A new mode of Ca2+ signaling by G protein-coupled receptors: gating of IP3 receptor Ca2+ release channels by Gbetagamma

Abstract

The most common form of Ca(2+) signaling by Gq-coupled receptors entails activation of PLCbeta2 by Galphaq to generate IP(3) and evoke Ca(2+) release from the ER. Another form of Ca(2+) signaling by G protein-coupled receptors involves activation of Gi to release Gbetagamma, which activates PLCbeta1. Whether Gbetagamma has additional roles in Ca(2+) signaling is unknown. Introduction of Gbetagamma into cells activated Ca(2+) release from the IP(3) Ca(2+) pool and Ca(2) oscillations.

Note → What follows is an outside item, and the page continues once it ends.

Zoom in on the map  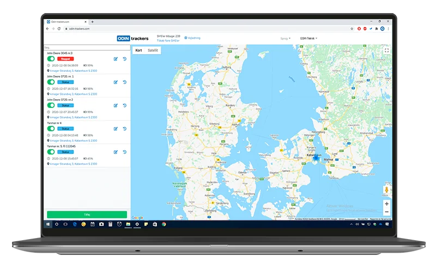click(386, 204)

This can be due to activation of PLCbeta1 or direct activation of the IP(3)R by Gbetagamma. We report here that Gbetagamma potently activates the IP(3) receptor. Thus, Gbetagamma-triggered [Ca(2+)](i) oscillations are not affected by inhibition of PLCbeta. Coimmunoprecipitation and competition experiments with Gbetagamma scavengers suggest binding of Gbetagamma to IP(3) receptors. Furthermore, Gbetagamma inhibited IP(3) binding to IP(3) receptors. Notably, Gbetagamma activated single IP(3)R channels in native ER as effectively as IP(3). The physiological significance of this form of signaling is demonstrated by the reciprocal sensitivity of Ca(2+) signals evoked by Gi- and Gq-coupled receptors to Gbetagamma scavenging and PLCbeta inhibition. We propose that gating of IP(3)R by Gbetagamma is a new mode of Ca(2+) signaling with particular significance for Gi-coupled receptors.